>> BEGIN DOCUMENT EXCERPT

Will I Own the property If I'm the Successful Highest Bidder?
By Gregory F. Arcaro
As you may know, the laws governing real estate foreclosures vary from
state to state; in Connecticut, simply being the highest bidder in a
foreclosure auction does not necessarily mean that you own the property.
The fact is, it's not uncommon for the successful bidder at a foreclosure
auction to come away from the transaction either not owning the property
fully, or... not owning the property at all!
A Lot Can Happen Along The Way
If you're unfamiliar with the way things work in the state of
Connecticut, keep in mind that any foreclosure sale is not final until
the Court approves the sale. In other words, "winning the auction" is
simply the first step.
In the time period between the auction and final approval by the Court,
certain things can get in the way. For example, the prior owner may
reach some agreement with the foreclosing party (e.g. the bank), to
allow for a forbearance (a temporary postponement) of the foreclosure
proceeding. Or, the prior owner of the property may intercede with a
bankruptcy. Events such as these along the way can postpone - or stop -
the sale.
* Next 37 17 investors only!

>> END DOCUMENT EXCERPT

[REQUIRED TASKS]
- 1) Reproduce the foreclosure article from "Will I Own the" to "property at all!".
- 2) According to the foreclosure article, what must happen before a foreclosure sale in Connecticut becomes final?

>> BEGIN SUPPLIED DATA

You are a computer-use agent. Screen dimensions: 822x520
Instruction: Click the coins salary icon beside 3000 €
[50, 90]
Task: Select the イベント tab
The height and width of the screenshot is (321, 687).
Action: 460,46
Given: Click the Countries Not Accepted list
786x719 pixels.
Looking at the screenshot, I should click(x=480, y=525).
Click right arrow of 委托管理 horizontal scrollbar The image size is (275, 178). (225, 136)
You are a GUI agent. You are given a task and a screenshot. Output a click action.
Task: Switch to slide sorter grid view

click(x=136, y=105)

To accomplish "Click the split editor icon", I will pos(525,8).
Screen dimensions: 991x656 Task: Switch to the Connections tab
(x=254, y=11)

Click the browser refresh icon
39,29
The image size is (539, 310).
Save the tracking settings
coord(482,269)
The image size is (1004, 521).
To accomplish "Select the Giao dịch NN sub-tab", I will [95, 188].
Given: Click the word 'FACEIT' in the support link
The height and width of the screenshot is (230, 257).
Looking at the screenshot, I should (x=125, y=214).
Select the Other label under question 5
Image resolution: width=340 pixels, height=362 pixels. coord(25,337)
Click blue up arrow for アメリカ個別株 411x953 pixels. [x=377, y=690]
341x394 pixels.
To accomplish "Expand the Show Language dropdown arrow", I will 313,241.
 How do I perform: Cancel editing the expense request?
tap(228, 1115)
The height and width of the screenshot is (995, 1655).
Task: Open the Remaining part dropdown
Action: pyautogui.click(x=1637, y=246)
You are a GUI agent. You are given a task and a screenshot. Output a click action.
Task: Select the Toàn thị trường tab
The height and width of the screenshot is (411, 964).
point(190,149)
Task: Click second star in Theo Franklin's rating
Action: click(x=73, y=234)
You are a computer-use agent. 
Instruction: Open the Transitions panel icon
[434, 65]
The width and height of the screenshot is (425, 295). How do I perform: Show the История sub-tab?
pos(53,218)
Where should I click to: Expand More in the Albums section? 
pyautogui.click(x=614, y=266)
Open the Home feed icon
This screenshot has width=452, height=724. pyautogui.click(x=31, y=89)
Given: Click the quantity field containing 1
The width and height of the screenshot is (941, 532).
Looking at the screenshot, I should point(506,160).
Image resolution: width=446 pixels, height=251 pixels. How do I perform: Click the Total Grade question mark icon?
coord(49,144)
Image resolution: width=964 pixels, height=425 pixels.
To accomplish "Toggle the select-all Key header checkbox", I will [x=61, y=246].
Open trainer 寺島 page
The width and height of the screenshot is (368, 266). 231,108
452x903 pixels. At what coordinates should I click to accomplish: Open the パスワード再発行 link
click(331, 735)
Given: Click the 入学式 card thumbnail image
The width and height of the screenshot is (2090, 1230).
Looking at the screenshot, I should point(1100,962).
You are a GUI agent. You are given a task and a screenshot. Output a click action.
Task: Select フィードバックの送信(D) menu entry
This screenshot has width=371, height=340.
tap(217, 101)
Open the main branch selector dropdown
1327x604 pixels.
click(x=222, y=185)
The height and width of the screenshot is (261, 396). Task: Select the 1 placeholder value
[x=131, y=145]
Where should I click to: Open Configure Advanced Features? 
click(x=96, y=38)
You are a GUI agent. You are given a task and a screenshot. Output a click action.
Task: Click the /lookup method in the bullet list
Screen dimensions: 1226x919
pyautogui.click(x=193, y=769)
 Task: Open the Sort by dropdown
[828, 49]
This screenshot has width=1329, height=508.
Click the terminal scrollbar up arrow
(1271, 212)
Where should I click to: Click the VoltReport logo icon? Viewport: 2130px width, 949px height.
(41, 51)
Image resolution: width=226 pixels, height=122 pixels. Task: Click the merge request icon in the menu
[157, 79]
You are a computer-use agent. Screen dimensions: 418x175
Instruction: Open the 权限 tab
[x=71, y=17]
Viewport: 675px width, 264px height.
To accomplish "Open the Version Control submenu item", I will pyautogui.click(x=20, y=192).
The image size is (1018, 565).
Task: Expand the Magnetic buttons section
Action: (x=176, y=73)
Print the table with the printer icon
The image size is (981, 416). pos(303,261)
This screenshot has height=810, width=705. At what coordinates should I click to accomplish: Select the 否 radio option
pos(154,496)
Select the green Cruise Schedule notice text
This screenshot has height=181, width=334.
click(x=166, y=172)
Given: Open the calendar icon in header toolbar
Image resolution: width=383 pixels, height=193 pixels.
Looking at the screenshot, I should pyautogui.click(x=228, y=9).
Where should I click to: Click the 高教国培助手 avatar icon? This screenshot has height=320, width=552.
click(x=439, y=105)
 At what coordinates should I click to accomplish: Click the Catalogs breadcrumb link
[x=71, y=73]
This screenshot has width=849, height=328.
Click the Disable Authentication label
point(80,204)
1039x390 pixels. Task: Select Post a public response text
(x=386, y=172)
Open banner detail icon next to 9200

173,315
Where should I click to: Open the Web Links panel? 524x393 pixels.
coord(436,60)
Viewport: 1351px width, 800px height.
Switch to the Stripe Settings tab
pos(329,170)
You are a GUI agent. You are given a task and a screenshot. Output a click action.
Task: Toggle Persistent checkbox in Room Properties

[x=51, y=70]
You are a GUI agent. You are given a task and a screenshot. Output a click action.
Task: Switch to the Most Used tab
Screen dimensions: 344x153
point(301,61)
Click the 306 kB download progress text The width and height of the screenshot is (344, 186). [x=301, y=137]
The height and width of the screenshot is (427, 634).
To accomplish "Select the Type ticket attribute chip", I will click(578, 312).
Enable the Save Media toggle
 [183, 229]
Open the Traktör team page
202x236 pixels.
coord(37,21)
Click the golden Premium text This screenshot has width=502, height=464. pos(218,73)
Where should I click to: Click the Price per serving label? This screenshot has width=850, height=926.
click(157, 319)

>> END SUPPLIED DATA

[SOLUTION SET]
- 1)
Will I Own the property If I'm the Successful Highest Bidder?
By Gregory F. Arcaro
As you may know, the laws governing real estate foreclosures vary from
state to state; in Connecticut, simply being the highest bidder in a
foreclosure auction does not necessarily mean that you own the property.
The fact is, it's not uncommon for the successful bidder at a foreclosure
auction to come away from the transaction either not owning the property
fully, or... not owning the property at all!

- 2) The Court must approve the sale.